▸ DATA FOR THIS TASK:

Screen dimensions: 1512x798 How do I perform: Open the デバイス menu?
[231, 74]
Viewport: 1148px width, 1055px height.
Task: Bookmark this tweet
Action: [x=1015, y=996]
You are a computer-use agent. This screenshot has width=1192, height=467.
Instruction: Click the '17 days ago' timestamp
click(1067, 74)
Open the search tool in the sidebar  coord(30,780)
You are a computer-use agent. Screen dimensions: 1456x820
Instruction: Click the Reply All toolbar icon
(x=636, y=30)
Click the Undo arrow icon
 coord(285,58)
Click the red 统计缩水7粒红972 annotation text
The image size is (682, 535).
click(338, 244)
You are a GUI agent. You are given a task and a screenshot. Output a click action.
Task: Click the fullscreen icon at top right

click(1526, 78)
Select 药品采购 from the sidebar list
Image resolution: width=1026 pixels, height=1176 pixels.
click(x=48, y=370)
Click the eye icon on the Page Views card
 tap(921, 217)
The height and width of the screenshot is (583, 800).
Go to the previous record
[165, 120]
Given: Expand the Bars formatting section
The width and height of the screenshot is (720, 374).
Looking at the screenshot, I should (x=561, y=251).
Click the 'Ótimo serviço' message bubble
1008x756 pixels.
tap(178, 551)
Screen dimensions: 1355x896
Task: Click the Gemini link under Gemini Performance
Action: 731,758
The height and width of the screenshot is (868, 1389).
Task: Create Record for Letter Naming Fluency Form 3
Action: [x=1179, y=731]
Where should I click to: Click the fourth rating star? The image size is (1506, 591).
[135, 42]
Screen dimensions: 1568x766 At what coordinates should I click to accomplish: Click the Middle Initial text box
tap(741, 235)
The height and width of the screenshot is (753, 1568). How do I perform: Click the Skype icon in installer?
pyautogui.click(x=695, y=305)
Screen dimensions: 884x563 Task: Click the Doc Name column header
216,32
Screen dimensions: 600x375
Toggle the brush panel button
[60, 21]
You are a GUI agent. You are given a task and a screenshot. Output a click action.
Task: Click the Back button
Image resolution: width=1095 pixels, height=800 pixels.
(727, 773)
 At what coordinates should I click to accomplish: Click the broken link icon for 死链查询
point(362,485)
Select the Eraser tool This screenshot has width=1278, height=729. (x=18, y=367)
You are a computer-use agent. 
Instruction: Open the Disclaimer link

▸ SHORT PROBLEM:
Please count the lines in the items above that contain the string "size" and reply with only that number.

▸ COMPLETED EXERCISE:
2